Earlier this week, George L. Miller, the chapter 7 trustee (the "Trustee") in the Moll Industries bankruptcy, began filng complaints seeking to avoid and recover what the Trustee alleges are avoidable transfers, or preference payments, from various third parties. For those unfamiliar with Moll Industries, the company filed a chapter 11 petition for bankruptcy in the Delaware Bankruptcy Court on April 27, 2010. On August 4, 2011, the Bankruptcy Court entered an order coverting Moll's chapter 11 proceeding into a chapter 7 liquidation. George Miller was appointed the chapter 7 trustee soon after.

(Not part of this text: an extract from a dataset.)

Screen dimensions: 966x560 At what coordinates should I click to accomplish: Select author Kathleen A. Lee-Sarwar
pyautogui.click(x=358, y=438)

When Moll originally filed for bankruptcy protection, one of the first pleadings it filed with the Bankruptcy Court was the Declaration in Support of First Day Motions and Applications (the "Declaration"). According to the Declaration, Moll described itself as a "significant provider of global injection molding and full-service contract manufacturing solutions for the medical, appliance, industrial, consumer and automotive markets." Decl. at *3.

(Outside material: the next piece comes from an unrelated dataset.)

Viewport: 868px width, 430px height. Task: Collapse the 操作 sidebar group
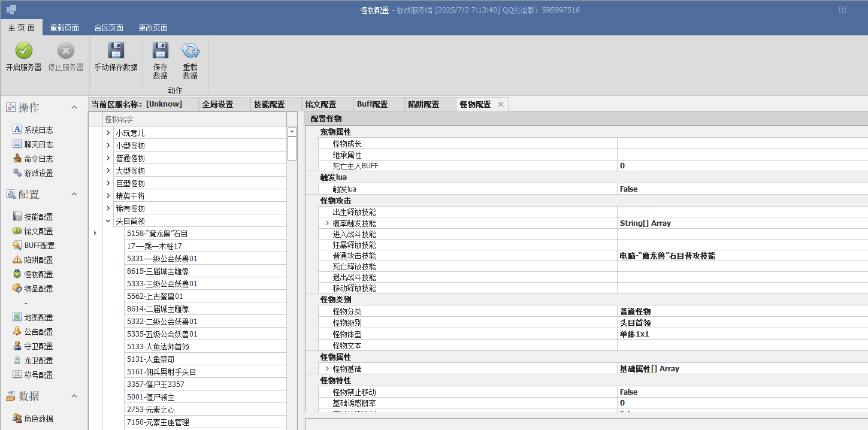click(74, 108)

Moll was created following the merger of two plastic injection molders in 1998. After the merger, however, the company's European operations were lower than expected, which led Moll to shut down facilities in France and the United Kingdom. Certain creditors of Moll filed an involuntary bankruptcy petition against the company in 2002. The company emerged from its first bankruptcy in 2003. Decl. at *3-4.